1 December 2004, 09:06  U.S. Dollar Drops to Another All-Time Low Against Euro, Which Rose to $1.3335 Tuesday

BERLIN (AP) -- The dollar hit a new all-time low against the euro, which rose to $1.3335 on Tuesday as new figures showed that U.S. economic growth in the third quarter was stronger than previously estimated.
In late New York trading, the euro eased back to $1.3280, below its intraday high but still above Monday's late rate of $1.3273.
The dollar's weakness has been fueled by concern over the U.S. trade and budget deficits, and analysts say markets are paying only limited attention to other economic data against that background.
The dollar hit its low against the euro, whose previous record of $1.3329 was set Friday, shortly after European Central Bank President Jean-Claude Trichet renewed his assertion that the euro's rapid rise against the U.S. currency is "unwelcome."
Despite Trichet's attempt to talk the euro down, the dollar ended mixed against rivals on Tuesday, falling against the euro, British pound and Swiss franc, but strengthening slightly against the Japanese yen and Canadian dollar. The pound was quoted at $1.9107 from $1.8940 late Monday, while the dollar bought 103.03 yen, up from 102.82; 1.1392 Swiss francs, down from 1.1422; and 1.1879 Canadian dollars, up from 1.1838.

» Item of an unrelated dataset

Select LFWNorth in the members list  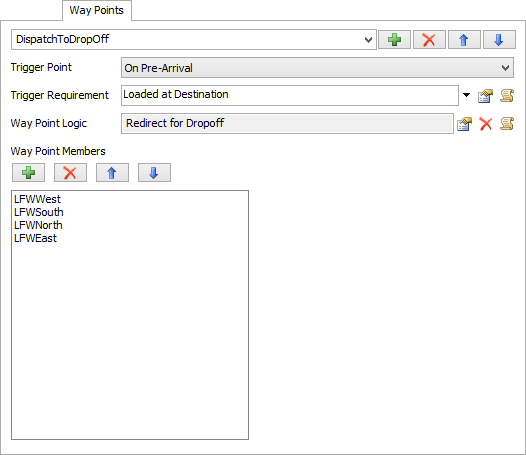pyautogui.click(x=38, y=225)
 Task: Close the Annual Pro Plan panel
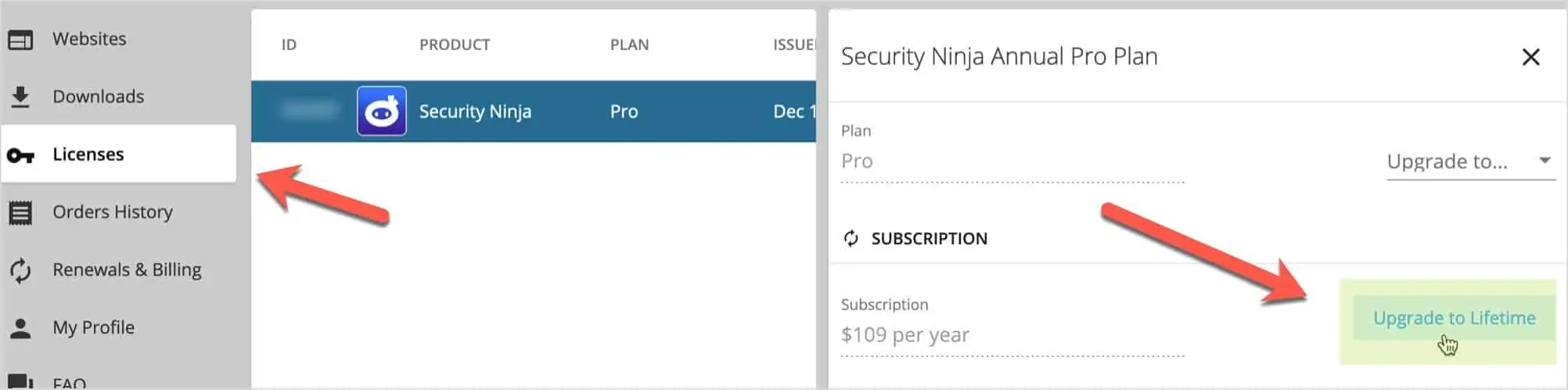click(x=1530, y=56)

Meanwhile, economic data from the United States on Tuesday came in "OK but mixed," though markets remain more concerned with the twin U.S. deficits, said Lee Ferridge, chief currency strategist at Rabobank in London.

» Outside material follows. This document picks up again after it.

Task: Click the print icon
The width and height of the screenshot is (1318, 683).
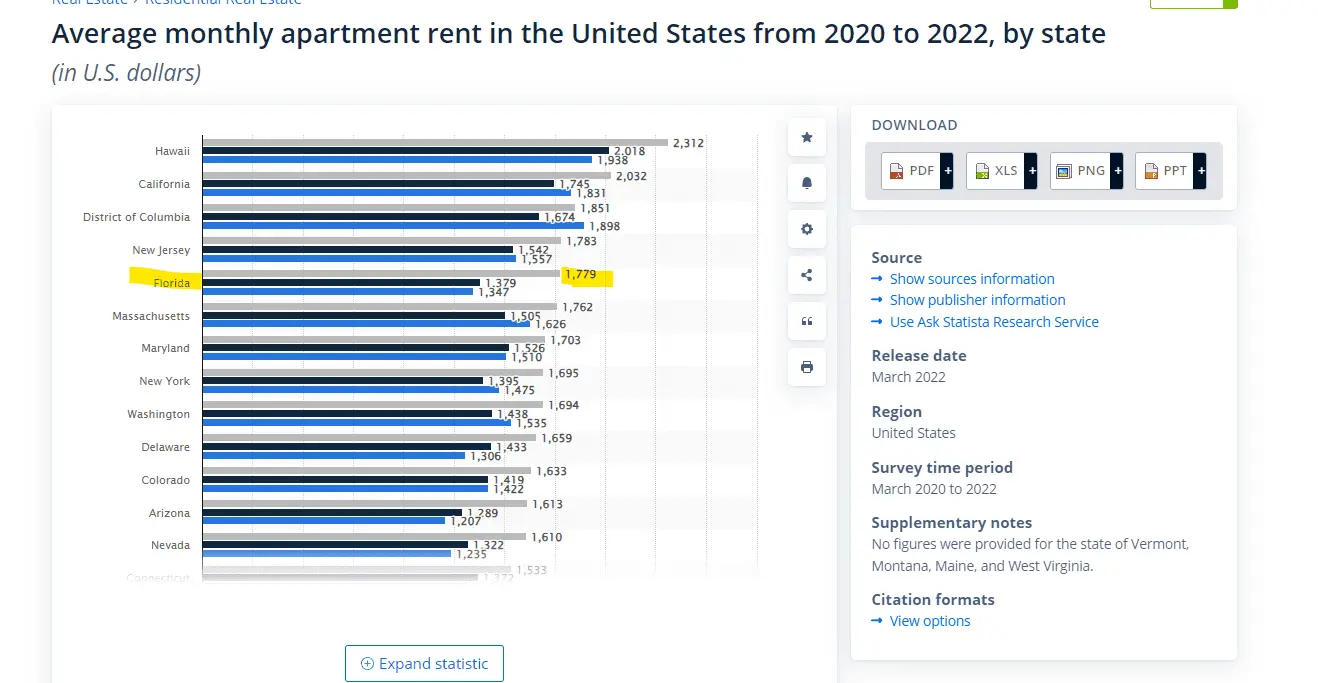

Before the dollar dropped to its new low, the Commerce Department reported that the U.S. economy -- helped out by more brisk consumer and business spending -- expanded in the third quarter at an annual rate of 3.9 percent, stronger than previously thought.
The new reading on gross domestic product, which is based on additional data, was up from the 3.7 percent growth rate first estimated for the July-to-September quarter.
Meanwhile, a private research group reported that U.S. consumer confidence declined for the fourth consecutive month -- defying market expectations of an increase.
The dollar perked up slightly after a report that showed Chicago-area manufacturing activity grew at a greater-than-expected pace in November.
But the dollar's weakness has European officials concerned because the euro's rise tends to make European products more expensive, which threatens Europe's export-driven economic recovery.
The weak dollar makes life tougher for Americans living abroad, and the U.S. military announced this week that troops stationed in Europe would receive a significant cost of living increase to help provide some relief.
Still, Trichet's comments in testimony to the European Parliament -- which echoed his previous remarks -- didn't appear to advance the chances of the ECB wading into currency markets to reverse the tide, Ferridge said.
"It doesn't seem to be top of the agenda at the moment," he said, adding that "the trend is still intact" and the euro could top $1.35 in the next two weeks.
Asked about the possibility of cooperation between the euro zone and the United States to strengthen the dollar, Trichet said only that he appreciated Washington's oft-stated "strong dollar" policy.
"I have confidence in the capacity of the friends on the other side of the Atlantic ... to deliver over time the substantial reduction of the fiscal deficit," Trichet said. However, he also signaled that the ECB wasn't about to raise interest rates -- a move that likely would give extra impetus to the euro. Addressing monetary policy, he said current risks in the "medium-term wouldn't justify a change in policy." The ECB governing council meets Thursday to set interest rates for the euro zone.